Analyses

Cameroon’s Caisse des Dépôts et Consignations: a strategic driver for infrastructure funding

Economie

Cameroon’s Caisse des Dépôts et Consignations: a strategic driver for infrastructure funding

Cameroon, like many African economies, has for years grappled with diminishing access to traditional external financing, including concessional multilateral loans, official development assistance, and increasingly expensive international bond markets. Within this challenging economic landscape, the strategic imperative to mobilize domestic savings, both public and private, has become paramount. This is precisely the critical function intended for the Caisse des Dépôts et Consignations (CDEC), which became operational on January 20, 2023, following a presidential decree, fifteen years after its initial legal establishment by a 2008 law.

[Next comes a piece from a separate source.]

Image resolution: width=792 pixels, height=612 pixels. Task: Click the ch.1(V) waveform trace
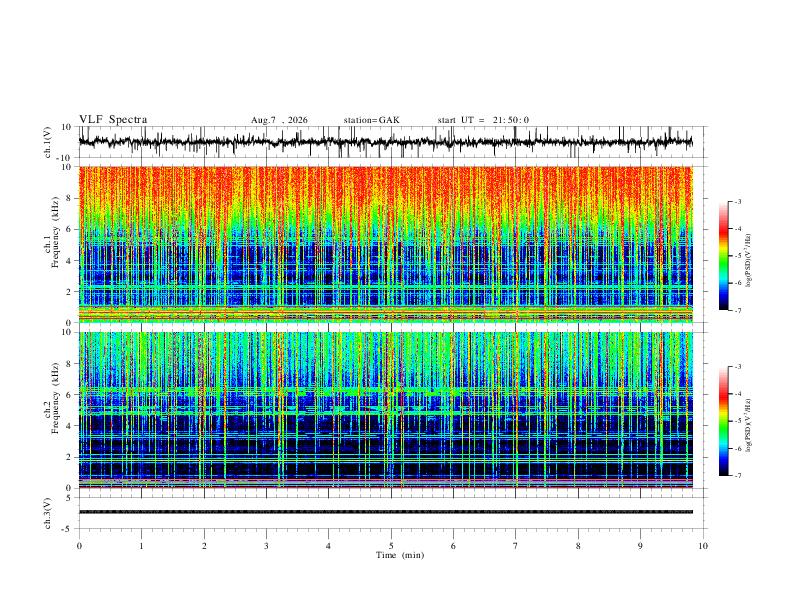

Suivez Actu Cameroun sur Google
Commenter

Cameroon’s Caisse des Dépôts et Consignations (CDEC) offers a vital solution to the nation’s infrastructure funding needs by harnessing untapped domestic savings. The institution, operationalized in January 2023, is designed to transform dormant capital into a powerful engine for national development.

 

  1. A proven blueprint: lessons from the French Caisse des Dépôts

France’s experience with its Caisse des Dépôts provides a compelling example of how a national deposit fund can convert idle savings into a robust instrument for structural development. This is achieved through three core mechanisms:

  • The centralized collection of regulated resources, such as Livret A savings accounts, notarial funds, and dormant accounts, within a secure public institution.
  • The strategic conversion of these short-term deposits into long-term loans, underpinned by a state guarantee.
  • A significant leverage effect, where each euro of centralized savings is channeled into financing crucial infrastructure projects like social housing, urban renewal, fiber optic networks, and transport systems.

The Cameroonian CDEC is designed to mirror this successful framework. Its primary mission is to gather, safeguard, and ensure the long-term profitability of resources that typically lie dormant, directing them strategically to support public policy objectives across Cameroon.

  1. CDEC’s measurable progress and operational growth

Available data confirms that CDEC is already demonstrating significant momentum:

Cadre juridique and resource categories

The legal foundation, established by the 2008 law and its 2011 implementing decree, delineates four main categories of resources for CDEC: various deposits (including notary funds and inactive bank accounts), administrative consignments (such as public contract guarantees), judicial consignments (like bail bonds and court settlements), and a fourth assimilated category.

Mandatory collection mechanism

A Prime Minister’s decree, issued on December 1, 2023, introduced a stringent framework. It imposed a strict deadline on banks, insurance companies, notaries, and court registries for the transfer of their consigned funds. Non-compliance with this directive carries severe penalties, including external audits and late payment interest calculated at the BEAC’s marginal lending facility rate plus two percentage points. This robust legal mechanism is crucial for ensuring the rapid accumulation of resources.

Three-year results

Director General Richard Evina Obam recently announced that CDEC has centralized over 151 billion FCFA (approximately 260 million USD) within three years of its operational launch. While a substantial sum, this amount still falls considerably short of the identified potential, with earlier estimates suggesting more than 1,000 billion FCFA remains dormant within the banking system.

  1. The banking subsidiary: a catalyst for infrastructure investment

The most pivotal development for CDEC’s ambitious infrastructure agenda is the planned creation of a dedicated banking subsidiary, for which a feasibility study commenced in February 2025. This subsidiary is explicitly designed to:

  • Assist the State, decentralized territorial communities (CTD), and enterprises in securing funds for infrastructure development.
  • Provide crucial support to Small and Medium-sized Enterprises (SMEs) aiming to participate in public procurement processes.
  • Streamline initial public offerings (IPOs) and facilitate the evaluation of new business opportunities.
  • Offer long-term financial products, including loans, guarantees, and leasing solutions, specifically tailored for Cameroonian stakeholders.